Die Lehrkraft präsentiert drei kurze Fallbeispiele (z.B. Gentherapie gegen Mukoviszidose, genetische Selektion für höhere Intelligenz, Gentest zur Vorhersage von Krankheitsrisiken). Die Schüler ordnen jedes Fallbeispiel auf einem Arbeitsblatt einer Kategorie zu: 'therapeutisch vertretbar', 'diskutabel', 'ethisch problematisch' und geben eine kurze Begründung.

Häufig gestellte Fragen

Was sind die Hauptbedenken bei der Keimbahntherapie?
Keimbahntherapie verändert das Erbgut von Keimzellen, was an alle Nachkommen vererbt wird. Ethische Bedenken umfassen unkalkulierbare Langzeitfolgen, Eugenik-Risiken und Verletzung der menschlichen Natur. Schüler lernen, dass Einwilligung bei Ungeborenen unmöglich ist, was die Debatte um Slippery Slope verstärkt. Dies fordert Abwägung zwischen Nutzen und Risiko.

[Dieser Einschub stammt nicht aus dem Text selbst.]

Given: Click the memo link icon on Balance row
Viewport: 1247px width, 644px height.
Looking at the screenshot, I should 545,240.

Dürfen wir Menschen durch Gentechnik verbessern?
Die Enhancement-Debatte dreht sich um Intelligenzsteigerung oder Krankheitsresistenz. Befürworter argumentieren für Autonomie und Leidensminderung, Gegner für Authentizität des Menschseins und soziale Spaltung. Schüler üben, transhumanistische vs. anthropologische Positionen zu analysieren und eigene Urteile zu bilden.
Wie hilft aktives Lernen bei der Gentechnik-Debatte?

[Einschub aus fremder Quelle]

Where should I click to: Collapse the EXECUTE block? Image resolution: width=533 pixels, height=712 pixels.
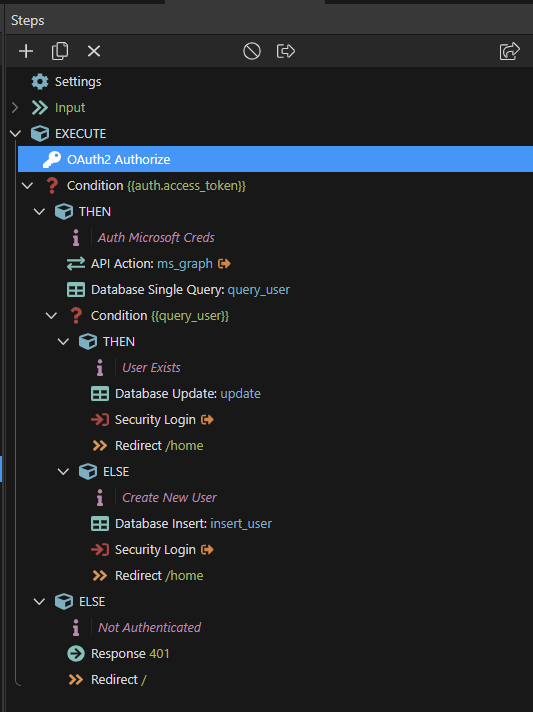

Aktives Lernen macht ethische Fragen lebendig: In Debatten oder Rollenspielen argumentieren Schüler aktiv, hören Gegenpositionen und reflektieren. Dies fördert tiefes Verständnis, kritisches Denken und ethische Sensibilität. Im Vergleich zu Frontalunterricht bleibt Wissen nachhaltiger, da Schüler emotionale und rationale Aspekte verbinden.
Welche moralische Verantwortung haben Wissenschaftler?
Wissenschaftler tragen Verantwortung für Anwendungen, die Gesellschaft verändern. Sie müssen ethische Grenzen beachten, Öffentlichkeit einbeziehen und Missbrauch verhindern. Schüler diskutieren Fälle wie He Jiankui, um zu verstehen, dass Fortschritt ohne Reflexion schädlich sein kann.